Physiker der TU Wien berichten: Erstmals gelang es, mit Laserlicht einen Atomkern anzuregen
Eine lang gesuchte Verbindung von Quanten- und Kernphysik: Thorium-Atomkerne ließen sich via Laserlicht in einen höheren Energiezustand versetzen. Das könnte Atomkernuhren ermöglichen.
Warum ist unsere Welt farbig und nicht nur langweilig braun? Weil Quantensysteme – etwa Elektronen in Atomen – nur ganz bestimmte Energiezustände einnehmen können. Das heißt: Sie können auch nur definierte Energiemengen aufnehmen oder abgeben, die jeweils für sie typisch sind. Darum färbt Natrium die Flamme gelb, aber Kalium violett. Und darum kann man mit einem Laser messen, welche Energiezustände z. B. ein Elektron in einem Atom hat: Entspricht die Energie des Lasers genau der Differenz zwischen dem niedrigsten Energiezustand des Elektrons (seinem Grundzustand) und einem höheren Zustand, dann kann das Elektron in den höheren Zustand springen. Die Physiker sagen: Es wird angeregt.
Auch ein Atomkern, der aus Protonen und Neutronen besteht (und diese wiederum aus Quarks), ist ein Quantensystem, wenn auch ein komplizierteres. Auch er kann mehrere Energiezustände einnehmen. Kann man ihn also mit Laserlicht anregen? Eher nicht, sagt die physikalische Schulweisheit: Die Differenzen zwischen den Energiezuständen eines Atomkerns sind zu groß. Das ist schade, denn Physiker würden erstens gern die Energien der Zustände von Atomkernen mittels Laser messen. Zweitens sind Atomkerne viel kleiner als Atome, darum auch weniger anfällig für Störungen durch elektromagnetische Felder. So würden sie präzisere Messungen erlauben. Man könnte etwa mit Atomkernuhren die Zeit noch genauer messen als mit Atomuhren.
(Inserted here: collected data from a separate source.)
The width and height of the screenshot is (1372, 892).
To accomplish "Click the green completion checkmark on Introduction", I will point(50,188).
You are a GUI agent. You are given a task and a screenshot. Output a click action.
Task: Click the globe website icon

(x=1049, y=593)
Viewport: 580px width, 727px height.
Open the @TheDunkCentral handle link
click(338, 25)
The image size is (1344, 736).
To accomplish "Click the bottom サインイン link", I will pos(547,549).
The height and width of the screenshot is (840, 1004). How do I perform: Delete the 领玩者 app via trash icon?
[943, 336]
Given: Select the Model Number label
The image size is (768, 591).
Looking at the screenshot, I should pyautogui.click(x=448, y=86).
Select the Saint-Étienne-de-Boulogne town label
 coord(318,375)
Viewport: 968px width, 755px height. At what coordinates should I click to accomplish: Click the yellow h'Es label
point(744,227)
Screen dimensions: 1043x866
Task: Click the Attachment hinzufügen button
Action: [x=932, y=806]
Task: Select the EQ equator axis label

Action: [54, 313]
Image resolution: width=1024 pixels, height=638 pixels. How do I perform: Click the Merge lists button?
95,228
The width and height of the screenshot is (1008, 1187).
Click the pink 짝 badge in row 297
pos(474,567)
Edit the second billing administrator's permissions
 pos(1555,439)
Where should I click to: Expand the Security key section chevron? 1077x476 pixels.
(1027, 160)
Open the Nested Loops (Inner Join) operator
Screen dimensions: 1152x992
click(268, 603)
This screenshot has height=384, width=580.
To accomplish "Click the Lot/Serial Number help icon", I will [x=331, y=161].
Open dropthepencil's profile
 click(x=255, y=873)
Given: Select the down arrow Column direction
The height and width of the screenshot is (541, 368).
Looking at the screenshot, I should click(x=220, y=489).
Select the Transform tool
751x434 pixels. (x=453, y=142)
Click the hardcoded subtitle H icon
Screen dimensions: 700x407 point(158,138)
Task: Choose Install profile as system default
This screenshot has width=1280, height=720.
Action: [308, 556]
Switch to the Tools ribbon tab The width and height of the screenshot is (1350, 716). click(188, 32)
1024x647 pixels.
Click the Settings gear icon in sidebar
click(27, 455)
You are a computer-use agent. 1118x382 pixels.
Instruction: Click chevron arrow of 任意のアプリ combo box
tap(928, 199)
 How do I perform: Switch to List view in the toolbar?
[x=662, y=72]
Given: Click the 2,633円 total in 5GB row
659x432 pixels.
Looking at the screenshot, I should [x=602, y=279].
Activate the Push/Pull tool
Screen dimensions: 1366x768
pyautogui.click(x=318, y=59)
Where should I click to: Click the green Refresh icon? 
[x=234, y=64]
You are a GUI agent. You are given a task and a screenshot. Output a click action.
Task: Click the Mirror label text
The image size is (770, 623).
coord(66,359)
Zum Glück gibt es doch einen – nicht allzu exotischen – Atomkern, der einen Energiezustand hat, der ungewöhnlich nahe dem Grundzustand liegt: das Thorium-Isotop 229Th. Das Element Thorium, von seinem schwedischen Entdecker Jöns Jakob Berzelius 1829 nach dem germanischen Gott Thor benannt, kommt in etlichen Isotopen vor, die alle radioaktiv sind. 229Th ist eher selten, es entsteht beim radioaktiven Zerfall von Uran.
Im ultravioletten Bereich
Von diesem Zerfall weiß man auch, dass die Differenz zwischen den beiden niedrigsten Zuständen des 229Th nur ungefähr acht Elektronenvolt beträgt. Das entspricht ultraviolettem Licht mit einer Wellenlänge von ungefähr 150 Nanometern. (Sichtbares Licht liegt zwischen 400 und 780 Nanometern.) Seit gut 50 Jahren gibt es UV-Laser, es sollte also möglich sein, diese Thorium-Atome anzuregen.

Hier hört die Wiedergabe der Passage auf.